Your actions in public space are radical, they act "where the wounds of the city scream." What are these wounds in Brazil today? Do you think art can heal them?

These questions are huge: wounds in Brazil? God, there are so many wounds in Brazil! So much cowardice, what they have done to the indigenous peoples for more than 500 years, this is the biggest wound. I really hope that Lygia Pape, with her Tupinambá mantle, can show the world the size of the wound, which is the mortality of the indigenous people. How to heal it? That is the greatest struggle of all struggles. Does art have the power to heal the wounds? I don't know what the limit is, but I believe in the power of art although it is terrible to imagine all this.
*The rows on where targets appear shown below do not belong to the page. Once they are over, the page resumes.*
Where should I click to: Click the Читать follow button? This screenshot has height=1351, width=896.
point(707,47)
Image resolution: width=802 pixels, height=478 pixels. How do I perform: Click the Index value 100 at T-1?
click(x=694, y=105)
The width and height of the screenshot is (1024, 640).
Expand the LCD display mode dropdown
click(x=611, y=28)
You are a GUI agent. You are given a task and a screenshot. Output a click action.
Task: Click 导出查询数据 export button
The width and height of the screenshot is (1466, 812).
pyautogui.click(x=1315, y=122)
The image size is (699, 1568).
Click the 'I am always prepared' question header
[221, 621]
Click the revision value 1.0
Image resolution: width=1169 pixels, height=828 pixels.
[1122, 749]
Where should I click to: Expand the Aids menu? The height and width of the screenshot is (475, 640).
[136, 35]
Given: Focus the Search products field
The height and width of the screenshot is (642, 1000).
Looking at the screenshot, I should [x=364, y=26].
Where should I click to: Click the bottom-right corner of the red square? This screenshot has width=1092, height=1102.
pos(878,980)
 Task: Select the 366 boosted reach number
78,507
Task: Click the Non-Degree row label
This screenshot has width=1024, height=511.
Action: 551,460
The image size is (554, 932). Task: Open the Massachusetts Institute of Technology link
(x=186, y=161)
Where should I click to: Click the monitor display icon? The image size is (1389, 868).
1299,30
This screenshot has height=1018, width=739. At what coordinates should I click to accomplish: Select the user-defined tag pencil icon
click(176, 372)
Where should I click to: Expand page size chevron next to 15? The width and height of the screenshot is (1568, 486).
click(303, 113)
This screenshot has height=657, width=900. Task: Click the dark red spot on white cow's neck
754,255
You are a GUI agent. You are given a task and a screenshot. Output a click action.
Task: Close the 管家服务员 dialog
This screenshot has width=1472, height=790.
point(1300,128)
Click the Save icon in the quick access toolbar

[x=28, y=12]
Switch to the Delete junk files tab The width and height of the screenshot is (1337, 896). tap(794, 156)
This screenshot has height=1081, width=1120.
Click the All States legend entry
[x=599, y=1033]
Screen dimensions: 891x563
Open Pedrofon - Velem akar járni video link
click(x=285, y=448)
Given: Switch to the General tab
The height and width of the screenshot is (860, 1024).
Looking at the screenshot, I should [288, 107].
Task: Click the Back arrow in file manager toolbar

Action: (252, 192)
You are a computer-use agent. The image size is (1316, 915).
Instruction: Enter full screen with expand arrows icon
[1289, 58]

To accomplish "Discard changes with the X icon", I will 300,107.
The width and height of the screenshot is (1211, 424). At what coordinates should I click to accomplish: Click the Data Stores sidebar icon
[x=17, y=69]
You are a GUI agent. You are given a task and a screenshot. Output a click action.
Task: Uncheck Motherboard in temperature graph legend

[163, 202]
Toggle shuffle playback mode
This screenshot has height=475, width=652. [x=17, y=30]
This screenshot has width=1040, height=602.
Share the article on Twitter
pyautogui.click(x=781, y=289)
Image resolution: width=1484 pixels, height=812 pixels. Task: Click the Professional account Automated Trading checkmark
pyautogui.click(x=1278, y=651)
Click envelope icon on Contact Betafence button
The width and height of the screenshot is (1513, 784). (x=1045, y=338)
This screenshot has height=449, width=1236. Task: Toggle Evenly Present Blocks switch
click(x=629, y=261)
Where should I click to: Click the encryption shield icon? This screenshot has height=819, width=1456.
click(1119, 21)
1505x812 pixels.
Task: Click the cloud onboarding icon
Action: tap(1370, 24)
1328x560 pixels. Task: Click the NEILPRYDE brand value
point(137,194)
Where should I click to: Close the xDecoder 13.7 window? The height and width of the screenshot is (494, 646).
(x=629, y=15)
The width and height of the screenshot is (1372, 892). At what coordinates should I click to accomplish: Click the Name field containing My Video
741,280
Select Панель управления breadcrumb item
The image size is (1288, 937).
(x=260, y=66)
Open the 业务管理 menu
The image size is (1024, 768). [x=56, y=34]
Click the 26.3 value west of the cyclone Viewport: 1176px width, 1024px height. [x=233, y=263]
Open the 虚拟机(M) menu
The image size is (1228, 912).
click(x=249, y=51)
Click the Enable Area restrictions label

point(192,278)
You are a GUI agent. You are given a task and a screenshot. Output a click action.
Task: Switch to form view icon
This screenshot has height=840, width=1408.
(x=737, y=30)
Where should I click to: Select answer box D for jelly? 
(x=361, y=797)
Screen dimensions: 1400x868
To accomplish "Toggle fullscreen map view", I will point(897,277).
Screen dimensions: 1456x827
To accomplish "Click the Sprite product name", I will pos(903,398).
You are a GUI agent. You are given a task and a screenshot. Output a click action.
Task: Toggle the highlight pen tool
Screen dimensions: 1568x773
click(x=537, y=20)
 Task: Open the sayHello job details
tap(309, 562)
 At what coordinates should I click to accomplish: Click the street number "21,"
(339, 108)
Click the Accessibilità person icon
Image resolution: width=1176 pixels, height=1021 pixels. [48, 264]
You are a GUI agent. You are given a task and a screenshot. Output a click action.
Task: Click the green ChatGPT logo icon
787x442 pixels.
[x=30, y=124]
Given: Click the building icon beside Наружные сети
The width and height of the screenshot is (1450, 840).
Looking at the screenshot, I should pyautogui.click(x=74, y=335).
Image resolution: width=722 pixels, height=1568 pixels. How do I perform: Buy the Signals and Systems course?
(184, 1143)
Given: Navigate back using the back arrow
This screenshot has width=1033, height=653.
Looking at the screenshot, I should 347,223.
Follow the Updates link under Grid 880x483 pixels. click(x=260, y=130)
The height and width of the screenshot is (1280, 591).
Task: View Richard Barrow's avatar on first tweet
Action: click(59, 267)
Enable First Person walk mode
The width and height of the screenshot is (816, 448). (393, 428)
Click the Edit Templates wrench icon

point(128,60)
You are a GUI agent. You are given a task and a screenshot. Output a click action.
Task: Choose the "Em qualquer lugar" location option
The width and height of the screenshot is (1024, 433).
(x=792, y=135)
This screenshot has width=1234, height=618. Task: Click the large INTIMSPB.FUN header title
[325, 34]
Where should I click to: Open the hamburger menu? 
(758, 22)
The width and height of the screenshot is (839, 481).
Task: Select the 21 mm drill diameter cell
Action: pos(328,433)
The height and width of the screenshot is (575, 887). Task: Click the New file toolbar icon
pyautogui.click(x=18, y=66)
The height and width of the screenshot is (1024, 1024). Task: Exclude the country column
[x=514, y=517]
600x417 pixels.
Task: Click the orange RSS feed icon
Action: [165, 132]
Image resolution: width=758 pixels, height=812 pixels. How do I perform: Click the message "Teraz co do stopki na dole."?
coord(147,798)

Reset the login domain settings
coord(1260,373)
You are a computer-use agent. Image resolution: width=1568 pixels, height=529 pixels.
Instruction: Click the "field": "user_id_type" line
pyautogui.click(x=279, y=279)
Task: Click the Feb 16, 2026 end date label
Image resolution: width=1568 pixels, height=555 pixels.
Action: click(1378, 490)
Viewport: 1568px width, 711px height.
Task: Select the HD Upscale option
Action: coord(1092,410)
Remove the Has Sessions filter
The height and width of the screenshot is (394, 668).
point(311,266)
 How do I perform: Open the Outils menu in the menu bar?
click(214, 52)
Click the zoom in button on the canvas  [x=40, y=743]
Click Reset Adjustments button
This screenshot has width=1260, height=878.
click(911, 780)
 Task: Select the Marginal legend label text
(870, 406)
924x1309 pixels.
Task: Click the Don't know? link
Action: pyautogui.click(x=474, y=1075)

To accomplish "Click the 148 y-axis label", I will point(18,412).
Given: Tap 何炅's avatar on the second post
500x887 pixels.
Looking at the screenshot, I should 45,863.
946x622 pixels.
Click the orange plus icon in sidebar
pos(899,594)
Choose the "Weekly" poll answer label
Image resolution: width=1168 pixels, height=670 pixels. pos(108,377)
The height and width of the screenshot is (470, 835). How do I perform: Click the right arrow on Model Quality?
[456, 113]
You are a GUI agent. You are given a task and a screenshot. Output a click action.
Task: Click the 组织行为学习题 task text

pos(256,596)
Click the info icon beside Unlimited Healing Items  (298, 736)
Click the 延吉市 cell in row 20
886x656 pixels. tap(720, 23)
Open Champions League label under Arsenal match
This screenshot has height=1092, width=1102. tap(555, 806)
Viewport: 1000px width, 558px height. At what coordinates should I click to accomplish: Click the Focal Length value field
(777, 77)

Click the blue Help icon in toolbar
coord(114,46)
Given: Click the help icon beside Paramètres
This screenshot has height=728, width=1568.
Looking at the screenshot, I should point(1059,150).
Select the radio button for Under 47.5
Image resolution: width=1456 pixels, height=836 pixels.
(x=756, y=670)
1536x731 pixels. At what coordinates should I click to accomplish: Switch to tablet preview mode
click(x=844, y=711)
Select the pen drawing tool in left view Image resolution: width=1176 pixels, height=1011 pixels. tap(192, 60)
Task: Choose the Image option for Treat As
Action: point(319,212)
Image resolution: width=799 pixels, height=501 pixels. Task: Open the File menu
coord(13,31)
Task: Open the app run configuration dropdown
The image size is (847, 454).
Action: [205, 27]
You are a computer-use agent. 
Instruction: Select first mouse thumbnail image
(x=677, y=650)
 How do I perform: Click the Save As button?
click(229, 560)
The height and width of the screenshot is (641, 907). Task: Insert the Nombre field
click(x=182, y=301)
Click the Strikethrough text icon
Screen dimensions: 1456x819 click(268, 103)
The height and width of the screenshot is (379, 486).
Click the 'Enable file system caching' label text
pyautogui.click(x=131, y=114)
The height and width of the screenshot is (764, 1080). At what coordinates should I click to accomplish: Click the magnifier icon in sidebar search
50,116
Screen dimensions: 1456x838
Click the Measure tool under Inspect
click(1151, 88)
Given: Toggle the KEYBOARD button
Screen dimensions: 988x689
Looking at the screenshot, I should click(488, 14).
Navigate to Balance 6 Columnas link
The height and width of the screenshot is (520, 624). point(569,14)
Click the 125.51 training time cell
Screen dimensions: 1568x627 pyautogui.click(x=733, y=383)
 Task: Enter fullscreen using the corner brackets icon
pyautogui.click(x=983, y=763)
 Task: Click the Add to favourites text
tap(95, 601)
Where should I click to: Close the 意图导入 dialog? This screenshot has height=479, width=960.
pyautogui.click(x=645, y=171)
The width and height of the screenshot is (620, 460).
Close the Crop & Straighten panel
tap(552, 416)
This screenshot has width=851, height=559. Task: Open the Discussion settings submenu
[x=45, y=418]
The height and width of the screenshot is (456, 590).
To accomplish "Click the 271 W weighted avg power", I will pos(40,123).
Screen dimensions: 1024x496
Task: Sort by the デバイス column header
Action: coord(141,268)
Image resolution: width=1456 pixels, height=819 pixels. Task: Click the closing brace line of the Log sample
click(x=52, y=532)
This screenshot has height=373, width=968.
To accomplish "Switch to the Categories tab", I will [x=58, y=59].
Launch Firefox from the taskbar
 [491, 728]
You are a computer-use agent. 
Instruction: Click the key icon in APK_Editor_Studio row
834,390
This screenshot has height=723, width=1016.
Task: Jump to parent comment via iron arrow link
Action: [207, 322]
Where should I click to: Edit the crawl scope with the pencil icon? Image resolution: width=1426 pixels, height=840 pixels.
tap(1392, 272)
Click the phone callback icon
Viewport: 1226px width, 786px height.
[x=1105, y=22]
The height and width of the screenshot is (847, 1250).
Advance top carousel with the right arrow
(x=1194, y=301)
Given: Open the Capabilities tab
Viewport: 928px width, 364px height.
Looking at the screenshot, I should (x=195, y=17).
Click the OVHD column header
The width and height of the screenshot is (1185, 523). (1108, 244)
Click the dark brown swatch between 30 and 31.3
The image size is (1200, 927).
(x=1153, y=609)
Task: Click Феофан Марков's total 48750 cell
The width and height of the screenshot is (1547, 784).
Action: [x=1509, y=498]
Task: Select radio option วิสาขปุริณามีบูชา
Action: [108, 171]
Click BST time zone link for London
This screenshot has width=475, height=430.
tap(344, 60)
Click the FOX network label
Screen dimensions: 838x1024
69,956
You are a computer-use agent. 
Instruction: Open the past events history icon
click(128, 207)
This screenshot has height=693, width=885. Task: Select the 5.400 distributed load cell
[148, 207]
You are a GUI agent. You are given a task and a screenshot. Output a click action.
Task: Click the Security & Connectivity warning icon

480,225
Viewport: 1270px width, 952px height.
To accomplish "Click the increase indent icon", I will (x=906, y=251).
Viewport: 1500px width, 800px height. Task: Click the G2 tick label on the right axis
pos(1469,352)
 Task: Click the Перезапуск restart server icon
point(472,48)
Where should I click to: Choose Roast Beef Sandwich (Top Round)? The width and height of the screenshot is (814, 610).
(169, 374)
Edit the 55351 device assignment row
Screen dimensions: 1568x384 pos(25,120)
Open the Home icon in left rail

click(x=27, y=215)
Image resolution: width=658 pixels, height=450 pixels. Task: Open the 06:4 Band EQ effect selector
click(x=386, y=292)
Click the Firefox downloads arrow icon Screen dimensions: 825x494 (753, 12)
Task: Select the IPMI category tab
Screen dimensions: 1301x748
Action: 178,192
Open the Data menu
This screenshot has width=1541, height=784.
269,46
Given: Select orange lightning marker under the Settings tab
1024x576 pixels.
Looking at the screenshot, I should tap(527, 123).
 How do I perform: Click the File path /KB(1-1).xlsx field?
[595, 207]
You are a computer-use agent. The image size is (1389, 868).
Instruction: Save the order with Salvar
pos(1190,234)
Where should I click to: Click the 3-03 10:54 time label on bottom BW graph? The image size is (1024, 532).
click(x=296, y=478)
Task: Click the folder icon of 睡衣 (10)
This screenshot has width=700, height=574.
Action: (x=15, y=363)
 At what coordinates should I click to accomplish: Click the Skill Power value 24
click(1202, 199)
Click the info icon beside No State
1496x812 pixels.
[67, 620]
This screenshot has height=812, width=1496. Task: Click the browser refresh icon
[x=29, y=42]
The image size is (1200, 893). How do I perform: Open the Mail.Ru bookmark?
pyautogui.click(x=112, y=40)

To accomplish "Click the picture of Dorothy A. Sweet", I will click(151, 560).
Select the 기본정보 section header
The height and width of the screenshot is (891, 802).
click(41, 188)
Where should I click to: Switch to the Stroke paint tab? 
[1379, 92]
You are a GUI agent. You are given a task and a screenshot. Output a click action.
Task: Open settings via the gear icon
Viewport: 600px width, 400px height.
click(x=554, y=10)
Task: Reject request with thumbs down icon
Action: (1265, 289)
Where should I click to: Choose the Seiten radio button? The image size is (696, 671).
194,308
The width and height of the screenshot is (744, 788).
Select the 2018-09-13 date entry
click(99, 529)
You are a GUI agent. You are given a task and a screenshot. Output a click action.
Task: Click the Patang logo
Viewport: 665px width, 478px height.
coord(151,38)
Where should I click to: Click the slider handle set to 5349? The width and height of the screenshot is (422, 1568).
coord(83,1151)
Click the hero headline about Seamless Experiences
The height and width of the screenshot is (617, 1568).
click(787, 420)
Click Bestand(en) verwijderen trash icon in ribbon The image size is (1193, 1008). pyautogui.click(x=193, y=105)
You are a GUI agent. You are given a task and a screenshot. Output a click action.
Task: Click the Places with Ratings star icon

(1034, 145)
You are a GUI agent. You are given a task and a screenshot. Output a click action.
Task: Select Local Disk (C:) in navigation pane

In terms of art and its capacity to be a social transformer, micropolitics have replaced the great utopias. In your case, as an artist, manager and curator, you put a lot of emphasis on this term, why?

Yes, I place a lot of emphasis and I will continue to do so because micropolitics are a reality. There is nothing utopian: I am here body to body embracing; I am here body to body, making the herd that the government wants to take. But this herd is conscious, it knows that it is ox and that it is people, this herd sustains the country that is the machine. Of course, I emphasize that micro-politics are the only weapons I have access to, and I give my arm and the extension of it, where I can put my hand and see face to face.

Ronald Duarte: “Nimbo Oxalá” (2014), Parque Lage. Courtesy: Ronald Duarte.

What lessons from Pape do you keep with you today?

The biggest lesson Lygia gave me for doing anything with intention and choice is to not preconceptualize; that is, to experience an instant with your truth, reality and sensibility. The word 'truth' is dangerous, but your "being sensitive" is believing in your inner self, knowing who you are, feeling the other. If you know what you are feeling, you can externalize it, without making it up or doing it without a filter. I think Lygia Pape taught me to see myself and to be as I am. To be raw, to have distance to observe and even see what you are feeling—if it's hurting, to feel the pain without pretending it doesn't exist.